Pokój. Po dwóch miesiącach w końcu sam. Nie ma nikogo znajomego w żadnym sąsiednim pokoju. Zamykam się, dryfuję myślami, kopię wgłąb siebie, wspominam, rozbieram na kawałki. Bo dużo się działo. Takie wakacje od “zwykłych moich” wakacji. Czy dobrze, czy o to chodzi, czy mam dalej tak samo, czy znowu po swojemu?
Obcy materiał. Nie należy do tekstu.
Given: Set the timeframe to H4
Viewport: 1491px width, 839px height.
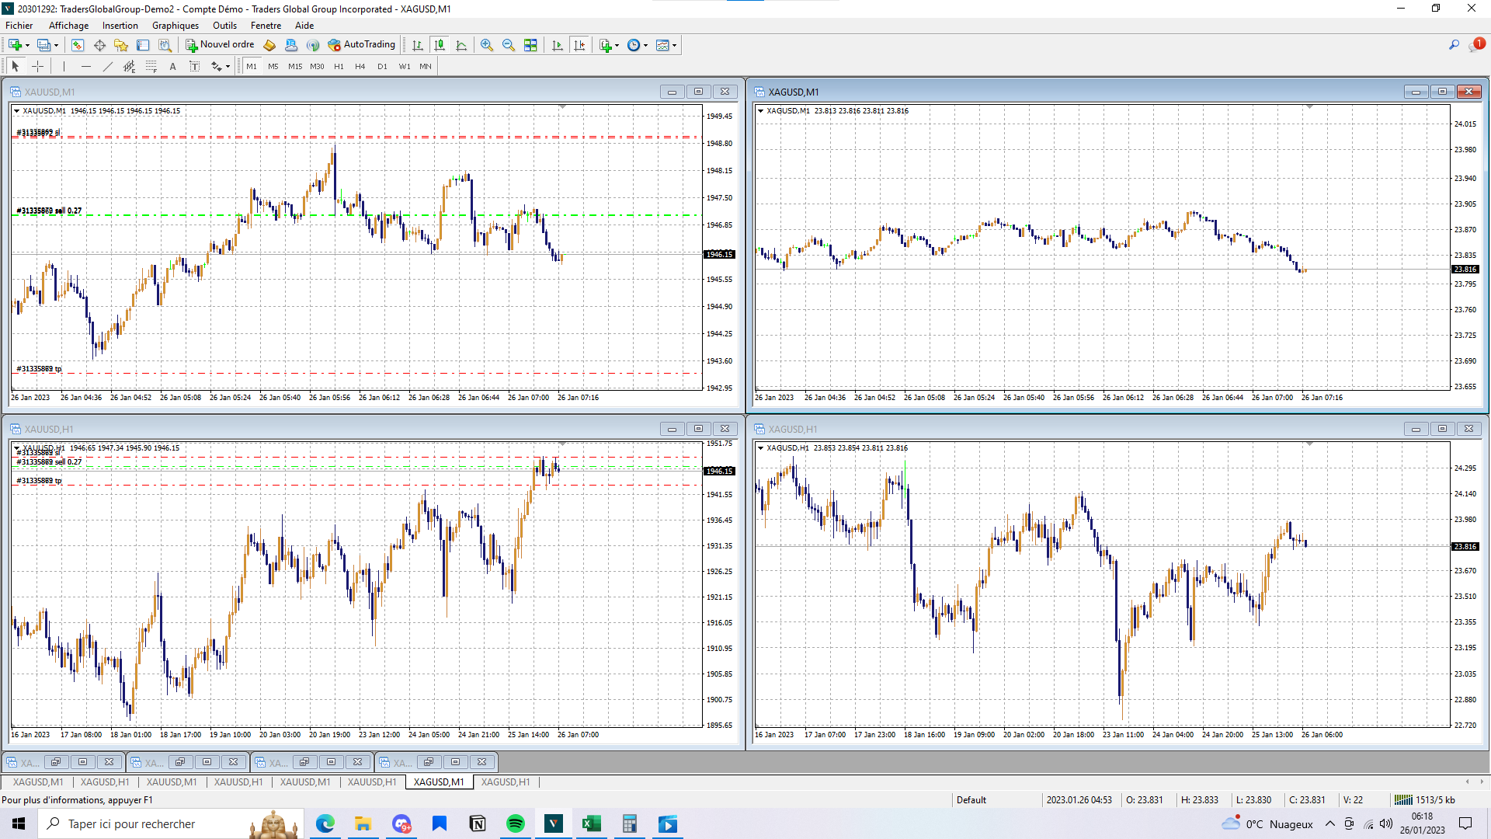Looking at the screenshot, I should [x=360, y=67].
Więc tkwię w takich miejscach, hostelach, miastach tak długo jak potrzeba. Bez planu na jutro. Kupić szampon, papier, ściąć włosy, odwiedzić muzeum koki, cmentarz może, pojutrze może, pójść na pocztę, spytać się o autobus, może jeszcze pojechać na ten drugi mirador, ale daleko, nie chce mi się minibusem. Bo ja nie lubię minibusów. Za szybko wywożą w nieznane i niedoprzewidzenia. Spacerować. Na każdym skrzyżowaniu wybierać ulicę. Nie patrząc na mapę. To jest mój sposób.

Późno się zrobiło. Ciszej w hostelu. Można ściszyć muzykę. Balkon zamknąć bo zimno. Druga w nocy. Budzik na jedenastą.

Jeszcze do snu muzyka na uszach. A gdy skończą się myśli, to zasnę. Zimno. Śpiwór. Albo jeszcze jeden koc z drugiego łóżka.